Rosscameasdoody · 19/08/2023 22:09

To my mind, there is a difference between an affair and a one night stand - and I stress that l’m talking about a one off which is genuinely regretted and learned from, not a string of them. A one night stand suggests impulse and as in the OPs situation, is instantly regretted. It’s just sex - lust combined with stupidity not emotion. The evidence of this in OPs case is the mutual decision to never speak of it again.

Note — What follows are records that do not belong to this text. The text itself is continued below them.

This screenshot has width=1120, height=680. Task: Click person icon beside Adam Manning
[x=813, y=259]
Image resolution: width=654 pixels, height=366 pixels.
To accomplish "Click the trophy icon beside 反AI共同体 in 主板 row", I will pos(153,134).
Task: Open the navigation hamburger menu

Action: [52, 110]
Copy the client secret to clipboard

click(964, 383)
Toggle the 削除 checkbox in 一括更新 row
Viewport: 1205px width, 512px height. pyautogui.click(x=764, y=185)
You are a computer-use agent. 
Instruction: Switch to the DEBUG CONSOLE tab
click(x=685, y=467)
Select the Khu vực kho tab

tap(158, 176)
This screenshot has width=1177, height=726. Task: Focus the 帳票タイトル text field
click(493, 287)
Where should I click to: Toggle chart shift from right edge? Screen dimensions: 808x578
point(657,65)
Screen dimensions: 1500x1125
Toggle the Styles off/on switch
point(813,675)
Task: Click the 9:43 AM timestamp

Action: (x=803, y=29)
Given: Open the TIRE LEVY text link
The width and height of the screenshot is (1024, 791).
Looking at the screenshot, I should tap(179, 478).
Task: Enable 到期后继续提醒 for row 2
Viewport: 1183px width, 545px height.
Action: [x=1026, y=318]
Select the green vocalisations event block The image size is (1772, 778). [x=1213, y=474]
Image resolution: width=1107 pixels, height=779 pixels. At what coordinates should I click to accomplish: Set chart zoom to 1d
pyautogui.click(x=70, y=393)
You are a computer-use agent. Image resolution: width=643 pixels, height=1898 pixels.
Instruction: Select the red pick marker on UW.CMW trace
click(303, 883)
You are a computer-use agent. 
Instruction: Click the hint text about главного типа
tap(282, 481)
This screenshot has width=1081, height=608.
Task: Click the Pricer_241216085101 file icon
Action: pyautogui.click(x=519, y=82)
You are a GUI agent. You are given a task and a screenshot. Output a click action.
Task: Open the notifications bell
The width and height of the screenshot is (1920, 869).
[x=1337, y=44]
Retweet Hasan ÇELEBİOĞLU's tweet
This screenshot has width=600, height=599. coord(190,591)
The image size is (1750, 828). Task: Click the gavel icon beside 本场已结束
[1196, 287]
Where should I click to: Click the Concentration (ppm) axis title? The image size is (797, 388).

An affair is emotional entanglement leading to sex as an expression of that emotion. It’s a conscious decision to involve yourself in a loving relationship with someone else. To me, that is the real betrayal, and is unforgivable in any circumstances. If you have feelings for someone else, you’re intentionally deceiving your partner and trying to have the best of both worlds. But again, I think it’s naive to think that confession comes from the desire to be fair to your partner - it’s more likely to come from the inability to carry the burden of guilt. If you truly respected your partner, you wouldn’t have cheated in the first place so to couch a confession in terms of respecting the partners’ right to an informed decision on the future of the marriage is hypocritical.

Foe me, I'd have a harder time with the one night stand, because it shows a horrendous level of recklessnesss and complete lack of forthought, that would make for a very unsafe partner.

CleverLilViper · 19/08/2023 22:41

@SmileyClare It's not a misdemeanour. It's cheating. Stop downplaying it.

It's no more sanctimonious than it is low morals, unethical, spineless and selfish coupled with cowardly to keep quiet, by the way. I know which camp I'd rather be in, as well.

I'd sure as shit much rather be smug, pompous and sanctimonious if it meant being honest, decent and respectful. Then again-I doubt any of the keep quiet and the OP know anything about being honest, decent and respectful of their partners.